Nvidia Pascal Announcement

Why wouldn't nV release something that can make even more margins than a gp104?

nV will not put an AIO on gp 104, there is no need to, they might be able to push it up to 275 without a AIO if leakage isn't an issue.

If there is not competition, they might do what you say, but you are expecting Vega to not be competitive with gp 104? I expect it to be equal or faster than gp 104 at least at stock clocks depending on which Vega we are talking about.
 
index.php


Intersting though, look at the overclock on the 8GB of GDDR5X - it's reaching 5650MHz (11.3GHz) with bandwidth of 361GB/sec over its 256-bit memory bus. Pretty nice for GDDR5X.

http://www.guru3d.com/news-story/zo...inda-rips-off-the-msi-afterburner-design.html
 
Why not? Besides memory amount and price, Titan as a brand is a moving goalpost.

Because the resulting product would be very underwhelming for the name and that amount of goalpost movement would be quite unprecedented. If they were planning to use GP104 as Titan, they should have launched it already.

The first Titan was supposed to be the top offering for the Kepler generation along with fully enabled FP64 units (per SMX) so it was useful for DP compute too.
Half a year later the 780 Ti came out with higher clocks and more SMX units enabled and Titan wasn't the top offering anymore.

Around 9 months later and timed to counter the Hawaii launch. Titan was by far the top offering when it launched though.

Then came the Titan Black with all the SMX units too and higher clocks than the 780 Ti, but with higher-clocked custom 780 Ti boards the Titan Black still wasn't the top offering for gaming.
- It was then decided that Titan would be the brand name that carried a premium for larger memory amount and unlocked DP compute.

Well there was nowhere left to go... They were at max already. It can be argued that it was still the top dog. More memory and overclocking was enabled on that card as well.


Them came Maxwell and Titan X was again the top performance offering compared to the 980 Ti, but this time its chip came with a very low DP-SP ratio (there were no DP units to unlock this time around).
- It was then decided that Titan would be the brand name for top performance and more memory.
Then came the custom 980 Ti versions with higher clocks that easily surpassed the Titan X.
- It was then decided that Titan would be the brand name for.. erm.. more memory.

Titan X is the only fully enabled SKU of the GM200 chip and it launched first again, it had its time to shine and again, you seem to believe that people don't raise the clocks on these cards? + there are even different Titan X models, like the EVGA Hybrid and Hydro Copper and even if not it's silly to compare 3rd party models to reference.

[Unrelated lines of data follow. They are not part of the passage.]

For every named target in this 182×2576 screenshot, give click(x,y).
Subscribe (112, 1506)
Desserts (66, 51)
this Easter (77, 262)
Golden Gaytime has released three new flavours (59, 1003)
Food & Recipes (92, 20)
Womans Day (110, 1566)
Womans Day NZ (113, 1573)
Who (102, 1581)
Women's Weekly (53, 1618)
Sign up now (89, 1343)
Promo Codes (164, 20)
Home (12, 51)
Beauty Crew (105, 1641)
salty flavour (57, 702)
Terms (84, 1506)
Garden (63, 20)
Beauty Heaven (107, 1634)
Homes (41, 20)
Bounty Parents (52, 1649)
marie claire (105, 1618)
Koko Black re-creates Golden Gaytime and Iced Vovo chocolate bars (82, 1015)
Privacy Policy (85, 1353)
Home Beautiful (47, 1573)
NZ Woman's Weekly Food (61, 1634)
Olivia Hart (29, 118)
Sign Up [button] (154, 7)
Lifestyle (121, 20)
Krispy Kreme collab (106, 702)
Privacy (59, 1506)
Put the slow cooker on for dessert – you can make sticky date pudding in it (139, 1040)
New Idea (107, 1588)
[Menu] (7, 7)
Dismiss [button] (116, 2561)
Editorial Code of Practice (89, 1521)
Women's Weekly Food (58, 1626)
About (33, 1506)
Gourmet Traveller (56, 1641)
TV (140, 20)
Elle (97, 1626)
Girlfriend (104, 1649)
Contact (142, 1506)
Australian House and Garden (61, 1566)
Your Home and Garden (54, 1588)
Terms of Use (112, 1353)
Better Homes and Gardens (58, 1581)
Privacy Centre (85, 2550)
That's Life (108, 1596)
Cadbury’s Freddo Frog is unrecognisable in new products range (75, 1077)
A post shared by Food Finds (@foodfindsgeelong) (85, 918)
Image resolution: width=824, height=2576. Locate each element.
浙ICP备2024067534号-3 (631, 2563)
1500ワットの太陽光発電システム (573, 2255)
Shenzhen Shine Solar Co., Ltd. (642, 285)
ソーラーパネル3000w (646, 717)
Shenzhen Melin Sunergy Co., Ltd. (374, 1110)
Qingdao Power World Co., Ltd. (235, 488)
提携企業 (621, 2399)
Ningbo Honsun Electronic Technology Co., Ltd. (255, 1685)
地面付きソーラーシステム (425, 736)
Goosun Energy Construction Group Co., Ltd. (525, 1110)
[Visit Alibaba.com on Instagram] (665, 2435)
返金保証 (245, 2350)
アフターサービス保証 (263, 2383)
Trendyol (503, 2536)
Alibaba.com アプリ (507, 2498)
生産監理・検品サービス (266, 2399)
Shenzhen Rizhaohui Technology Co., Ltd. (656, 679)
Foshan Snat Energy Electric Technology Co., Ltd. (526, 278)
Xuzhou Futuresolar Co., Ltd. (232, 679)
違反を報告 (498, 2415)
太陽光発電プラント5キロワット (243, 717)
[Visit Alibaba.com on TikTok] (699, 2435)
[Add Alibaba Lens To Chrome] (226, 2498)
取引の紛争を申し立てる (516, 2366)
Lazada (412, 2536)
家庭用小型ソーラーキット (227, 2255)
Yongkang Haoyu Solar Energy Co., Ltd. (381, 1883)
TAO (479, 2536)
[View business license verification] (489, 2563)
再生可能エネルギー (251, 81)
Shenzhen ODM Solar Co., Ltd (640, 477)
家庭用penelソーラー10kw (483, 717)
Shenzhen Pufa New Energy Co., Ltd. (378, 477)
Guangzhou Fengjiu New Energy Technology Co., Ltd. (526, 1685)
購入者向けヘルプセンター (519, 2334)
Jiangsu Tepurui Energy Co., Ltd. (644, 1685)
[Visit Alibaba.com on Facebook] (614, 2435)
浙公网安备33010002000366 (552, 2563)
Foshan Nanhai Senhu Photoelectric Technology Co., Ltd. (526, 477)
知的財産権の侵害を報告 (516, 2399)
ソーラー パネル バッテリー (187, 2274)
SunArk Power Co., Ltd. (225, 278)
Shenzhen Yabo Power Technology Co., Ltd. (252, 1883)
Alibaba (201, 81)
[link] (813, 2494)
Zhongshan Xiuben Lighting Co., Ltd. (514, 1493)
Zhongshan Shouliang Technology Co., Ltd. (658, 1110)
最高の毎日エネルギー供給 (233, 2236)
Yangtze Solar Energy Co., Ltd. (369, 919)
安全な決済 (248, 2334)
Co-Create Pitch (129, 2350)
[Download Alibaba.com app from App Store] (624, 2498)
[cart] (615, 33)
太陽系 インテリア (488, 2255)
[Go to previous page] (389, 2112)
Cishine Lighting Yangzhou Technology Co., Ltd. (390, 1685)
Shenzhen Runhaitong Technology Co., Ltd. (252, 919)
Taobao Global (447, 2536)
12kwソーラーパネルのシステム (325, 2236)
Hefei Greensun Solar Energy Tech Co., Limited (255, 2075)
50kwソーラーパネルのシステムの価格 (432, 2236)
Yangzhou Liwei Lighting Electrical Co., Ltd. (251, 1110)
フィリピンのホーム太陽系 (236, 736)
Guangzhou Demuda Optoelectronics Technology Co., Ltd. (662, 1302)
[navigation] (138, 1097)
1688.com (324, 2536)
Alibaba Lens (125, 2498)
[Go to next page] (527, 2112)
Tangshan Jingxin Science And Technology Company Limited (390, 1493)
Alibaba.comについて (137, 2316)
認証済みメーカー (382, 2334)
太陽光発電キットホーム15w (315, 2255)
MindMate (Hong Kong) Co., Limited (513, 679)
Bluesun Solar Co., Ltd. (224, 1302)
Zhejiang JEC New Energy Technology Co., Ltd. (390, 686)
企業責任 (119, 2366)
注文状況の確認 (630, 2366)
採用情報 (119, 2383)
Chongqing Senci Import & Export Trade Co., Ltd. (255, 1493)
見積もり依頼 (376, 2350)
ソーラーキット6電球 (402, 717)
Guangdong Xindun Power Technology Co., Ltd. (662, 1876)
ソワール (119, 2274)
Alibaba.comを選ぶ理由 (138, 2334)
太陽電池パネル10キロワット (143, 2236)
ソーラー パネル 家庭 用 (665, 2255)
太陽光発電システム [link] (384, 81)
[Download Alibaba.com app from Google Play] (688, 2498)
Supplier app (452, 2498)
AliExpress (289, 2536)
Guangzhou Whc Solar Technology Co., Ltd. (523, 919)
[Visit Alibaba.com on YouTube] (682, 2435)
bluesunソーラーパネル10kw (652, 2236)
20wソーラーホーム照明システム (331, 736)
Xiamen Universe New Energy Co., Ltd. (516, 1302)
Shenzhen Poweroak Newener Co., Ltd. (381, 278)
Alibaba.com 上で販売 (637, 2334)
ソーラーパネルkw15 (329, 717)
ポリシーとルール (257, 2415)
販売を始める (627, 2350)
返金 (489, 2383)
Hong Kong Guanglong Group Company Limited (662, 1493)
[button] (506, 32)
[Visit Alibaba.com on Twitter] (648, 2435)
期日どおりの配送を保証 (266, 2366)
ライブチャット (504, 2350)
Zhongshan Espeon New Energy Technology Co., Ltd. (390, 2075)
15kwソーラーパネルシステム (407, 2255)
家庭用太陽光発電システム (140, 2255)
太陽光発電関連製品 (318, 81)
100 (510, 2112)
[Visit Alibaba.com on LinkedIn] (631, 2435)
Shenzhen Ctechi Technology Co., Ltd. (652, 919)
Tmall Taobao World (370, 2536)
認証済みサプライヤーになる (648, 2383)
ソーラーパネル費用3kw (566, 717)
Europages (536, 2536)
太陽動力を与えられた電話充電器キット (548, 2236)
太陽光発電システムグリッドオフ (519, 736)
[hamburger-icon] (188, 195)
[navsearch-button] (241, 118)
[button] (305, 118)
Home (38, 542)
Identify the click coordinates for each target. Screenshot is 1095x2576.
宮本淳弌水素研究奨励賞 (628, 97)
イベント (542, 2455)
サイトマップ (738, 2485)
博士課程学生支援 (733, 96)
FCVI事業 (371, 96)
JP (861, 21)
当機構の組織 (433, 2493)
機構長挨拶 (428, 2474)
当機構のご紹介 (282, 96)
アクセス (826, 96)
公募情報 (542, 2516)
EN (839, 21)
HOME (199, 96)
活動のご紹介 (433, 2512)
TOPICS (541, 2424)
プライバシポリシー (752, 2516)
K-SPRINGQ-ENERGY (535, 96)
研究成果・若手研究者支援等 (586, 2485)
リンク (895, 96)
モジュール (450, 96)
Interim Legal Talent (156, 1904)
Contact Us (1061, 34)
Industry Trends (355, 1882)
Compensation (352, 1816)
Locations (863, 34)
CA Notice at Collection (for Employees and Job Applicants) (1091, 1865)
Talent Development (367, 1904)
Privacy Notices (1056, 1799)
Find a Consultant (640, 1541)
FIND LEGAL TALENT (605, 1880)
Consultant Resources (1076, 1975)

Who knows what nvidia decides to call a Titan this time around...
And until (if ever) AMD decides to launch a GPU that directly competes with the GTX 1080 in performance, there's little reason for nvidia to launch a more powerful "prosumer" chip. Especially if the GP104 can clock as high and as easily as nvidia seems to claim. GP104 + >2GHz clocks + 16GB GDDR5X 12MT/s + AiO liquid cooler + $1200 price tag and there's your Titan.


It seems like getting over 2 GHz is no big deal with Pascal, so your suggestion would be really lame for a Titan. It can be argued that Titan Black was a poor product, but typically when Titan launches it's by far the best SKU out there, even if short lived.

Now you are suggesting that nVidia will completely water it down by launching some clocked to the max card, when all the cards they have released for ages have offered excellent OC headroom and based on a chip that has been on the market for who knows how long by then and when OC'd offers pretty much the same performance. It doesn't make too much sense to me. GP102 based Titan with even better margins and little bit later a cut down model as 1080Ti or 1180 makes more sense imo.
 
Last edited:
Why wouldn't nV release something that can make even more margins than a gp104?
Why would this supposedly larger GP102 chip make more margins than a smaller GP104, if sold at the same potential price?
Better yet, why spend all the R&D to put out a chip that was never present in their GPU family to date, just to counter something that may not even exist, when their current GPU can supposedly be boosted to new heights and form a completely new product for the premium audience?

If there is not competition, they might do what you say, but you are expecting Vega to not be competitive with gp 104? I expect it to be equal or faster than gp 104 at least at stock clocks depending on which Vega we are talking about.
Interestingly, AMD's biggest marketshare gain from the last 12 years happened when they decided not to compete with nvidia at the top-end, with RV770.
Another interesting thing is that AMD decided to not kickstart their FinFet products with a top-end, and not even a high-end solution.

Perhaps they think they can't get marketshare by fighting in the high-end this time around?
They have all the consoles, so maybe mindshare through a halo product isn't that important this time around. Marketshare is.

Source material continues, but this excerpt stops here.